Because good research needs good data

Beyond Impact, and the Catch-22 in Data Reuse

A Whyte | 11 May 2011

Take an impressive line-up of thirty odd specialists in research assessment and open data, put them in a large open meeting space for a couple of days, add some inspiring facilitation with regular refreshments and what do you get? Apart from a roomful of people wanting to carry on the conversation, the ‘scoping’ part of the Beyond Impact workshop produced a fine line in actionable items. This Open Society Initiative funded project aims to bring together funders, developers, and service providers to develop a community “focussed on providing the tools and policies to enable more effective research assessment that serves the needs of researchers, funders, institutions, and business.”

The project has already gone far beyond a mere nod to open principles, having sprung out of Cameron Neylon’s open invitation in Friendfeed to help write the proposal, which was drafted openly in Google Docs. This workshop was an initial f2f meeting to frame an agenda, followed by a ‘development sprint’ to demo some of the ideas discussed. Over the first two days, in successive group and plenary sessions we whittled down a list of problems to fit the opportunities there in the tools and standards for research information – both the administrative kind and the research-artefact kind.

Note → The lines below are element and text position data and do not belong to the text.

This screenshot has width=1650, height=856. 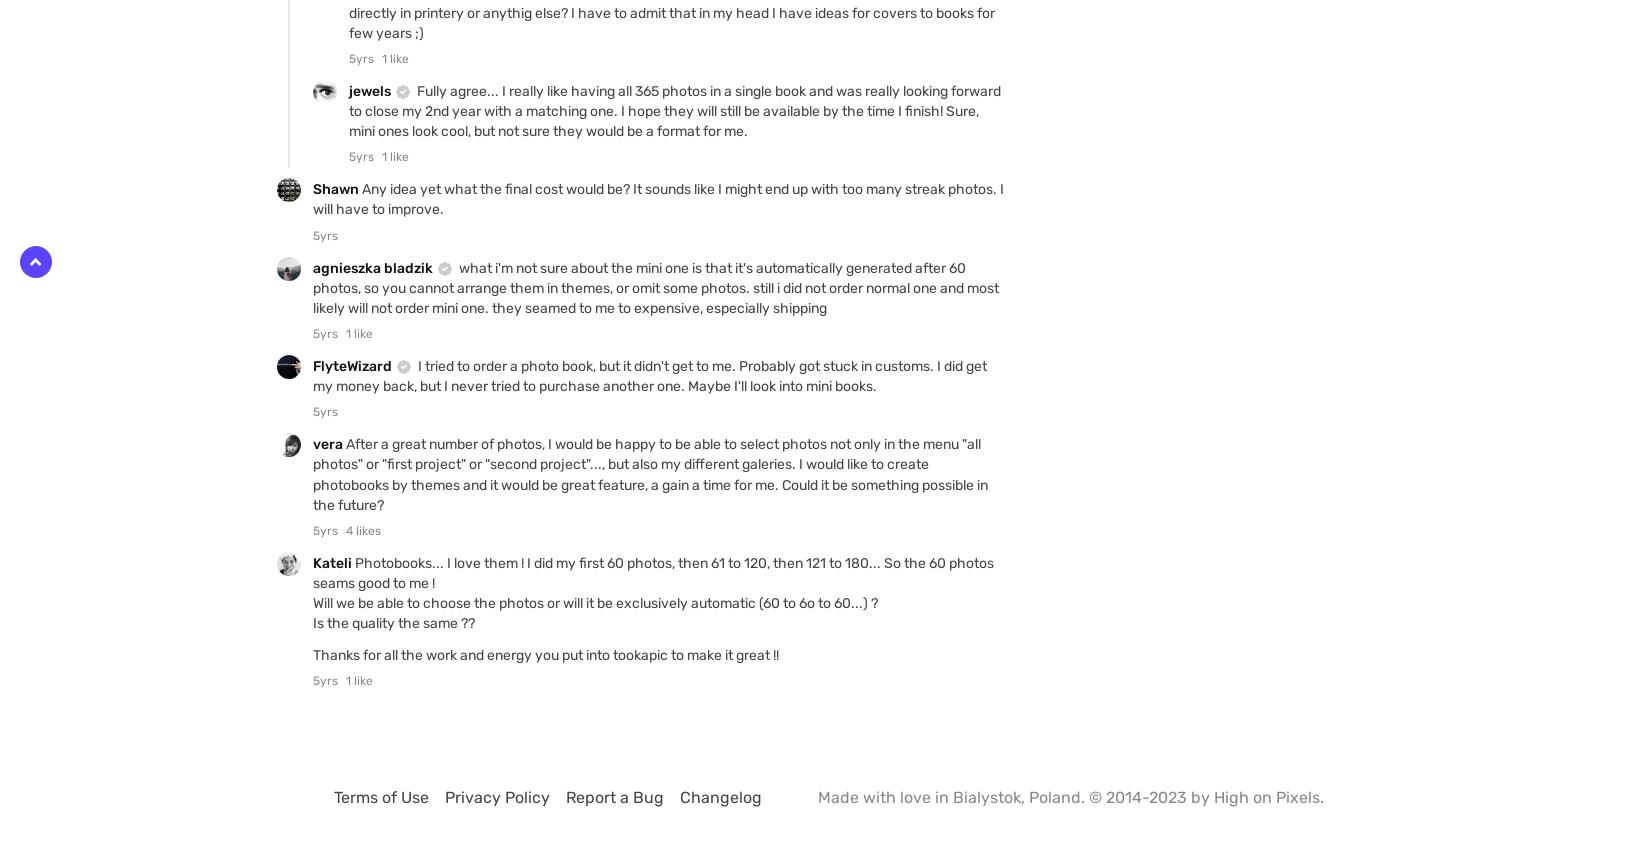 What do you see at coordinates (381, 797) in the screenshot?
I see `'Terms of Use'` at bounding box center [381, 797].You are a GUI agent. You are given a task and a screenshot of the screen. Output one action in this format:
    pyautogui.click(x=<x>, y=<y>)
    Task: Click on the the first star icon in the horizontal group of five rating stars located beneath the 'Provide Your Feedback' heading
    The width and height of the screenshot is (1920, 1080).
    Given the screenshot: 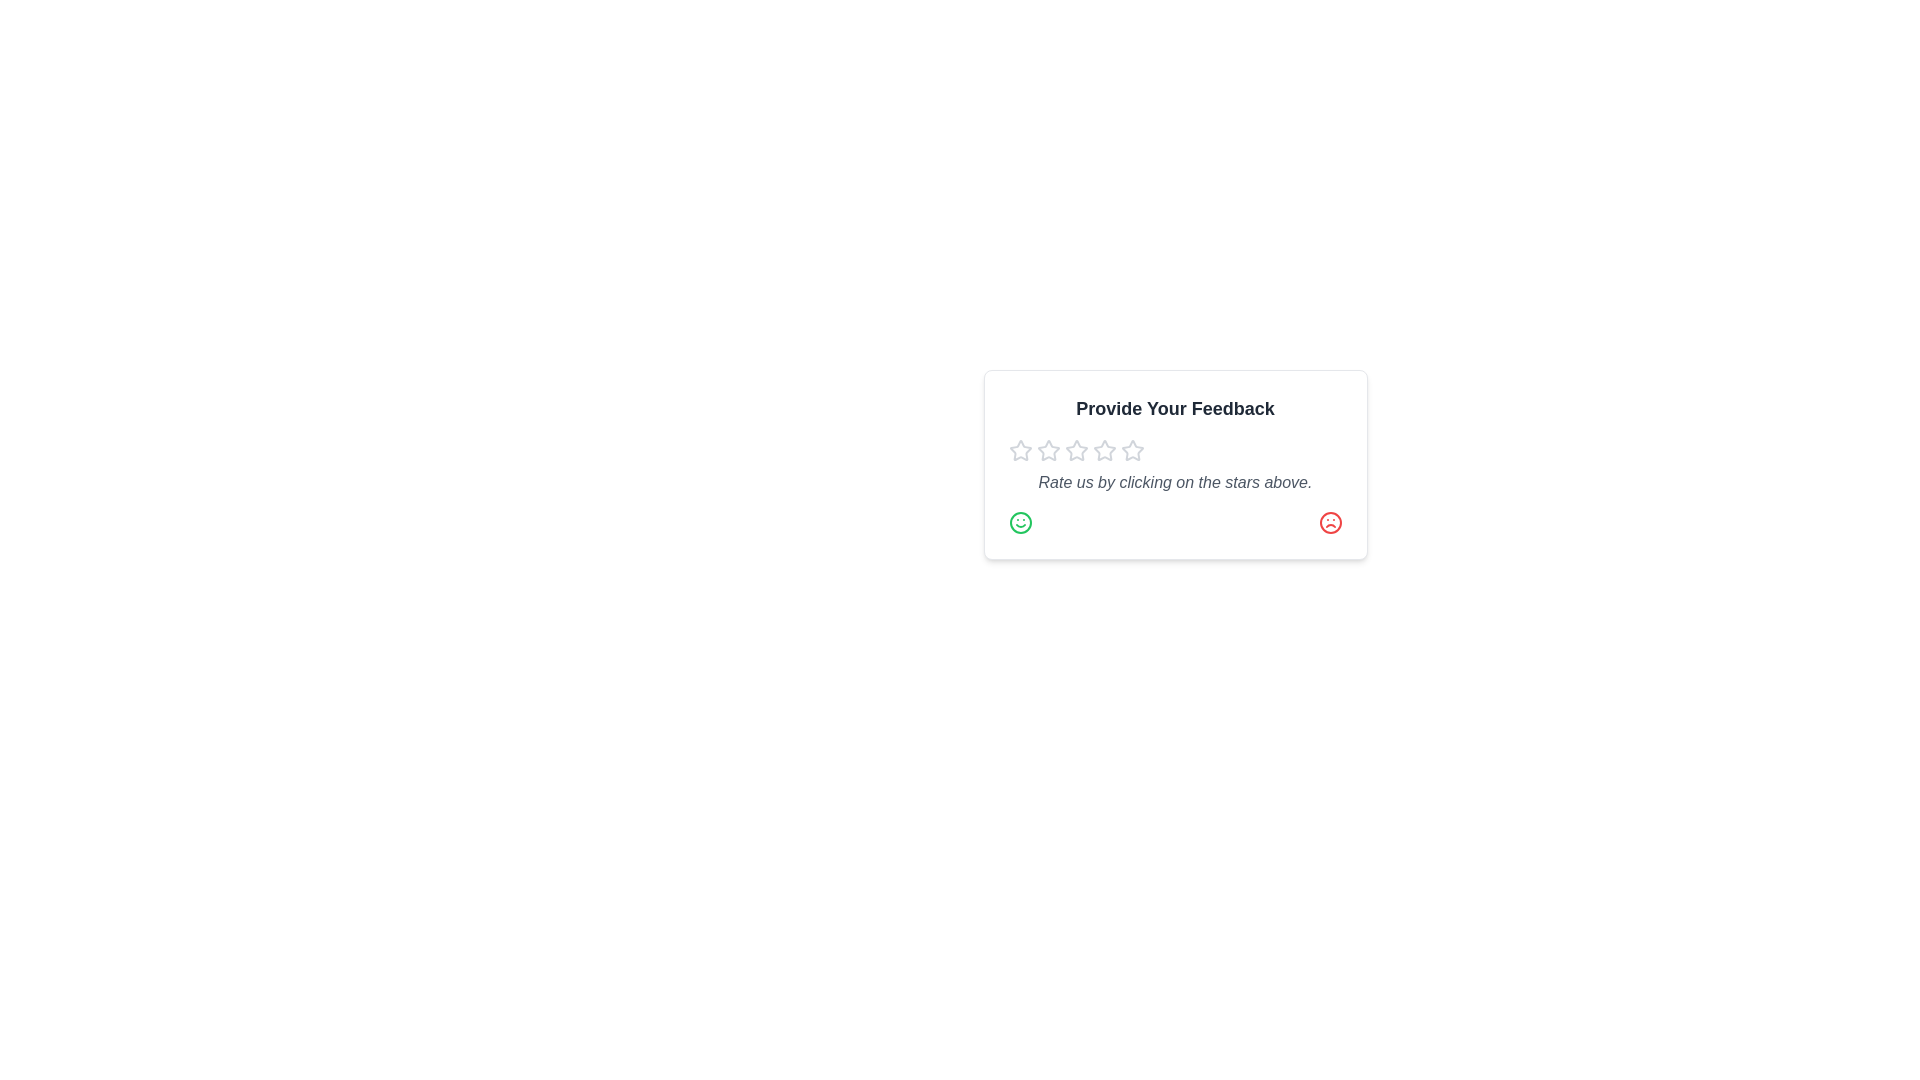 What is the action you would take?
    pyautogui.click(x=1047, y=450)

Challenges for institutions this workshop discussed included the need for more harmonisation of the indicators, something that the RCUK outcome project has been leading on recently. The overheads of recording outcomes and impacts are painful. Integration of the administrative system and interoperability with HEFCE and the RCUK outcome recording systems will be key to getting efficiency. The CERIF standard for CRIS cropped up often in this discussion, thanks in part to the presence of its creator Keith Jeffery.

For researchers, the big issue as ever was getting credit for data and software. The mechanisms for citation are key to this of course. The availability of persistent ID services e.g. from Datacite lets data repository initiatives like Dryad and Sagecite give researchers a ‘pathway to impact’ for datasets relating to their articles. Marrying up identifiers for outputs with identifiers for researchers from ORCID, and grant numbers, brings a gleam to the eye of open data hackers and funders alike, offering more effective ways to harvest data for impact profiles. To my mind the conversation got a little over-intrigued by the ‘baseball card’ analogy, the possibilities for researcher scorecards populated by mining links from articles to the breadcrumb trails from tweeting, blogging, visiting and downloading anything related to them. Filthy lucre there may be in that stuff, but innovation is a product of networks not individuals, so we need a bigger picture. And how representative can a picture based on online activity be when studies repeatedly show the wariness researchers have for spending time on activity that doesn’t count to the REF?

So while researchers’ curated datasets, standards work, and other contributions made to data infrastructure do not feature highly in REF submissions, greater awareness of indicators and guidance on how to ‘make the grade’ might instil greater confidence in how this work will be judged, and get beyond the catch-22. A white paper along these lines is one of the action points that might make it into the workshop report, and one I hope DCC might contribute to.

I would have found worthwhile a more concerted effort on listing some of the things that funders and others mean by ‘impact’. The discussion sidestepped this, I think to avoid getting bogged down in philosophical differences. Instead the workshop began with a ‘vote with your feet’ kind of likert-scale questionnaire. Cautioning that he’d borrowed the technique from a Californian, Cameron invited all present to stand along a line across the room, according to how far we agreed with statements like ‘most of the tractable problems are technical not social’. Then we were calle don to explain ourselves, and talk to our neighbours. I was thankful not to be the only one standing in the middle of the room bemoaning that technology is social or, as Bruno Latour once said, ‘technology is society made durable’.

As you might expect from this workshop the proceedings were drafted online as they happened and a report on the actions arising will soon be available.

Overall there was a keenly felt need for "above campus" shared solutions and services, for communities of best practices in areas where universities don't compete. If Impact is the ‘demand’ end of the research process, and data management the ‘supply side’, it will be critical for DCC to help get services for data management, curation and publishing talking to those for recording outputs, outcomes and impacts. So I expect we’ll continue to find common purpose with the Beyond Impact project’s effort towards that.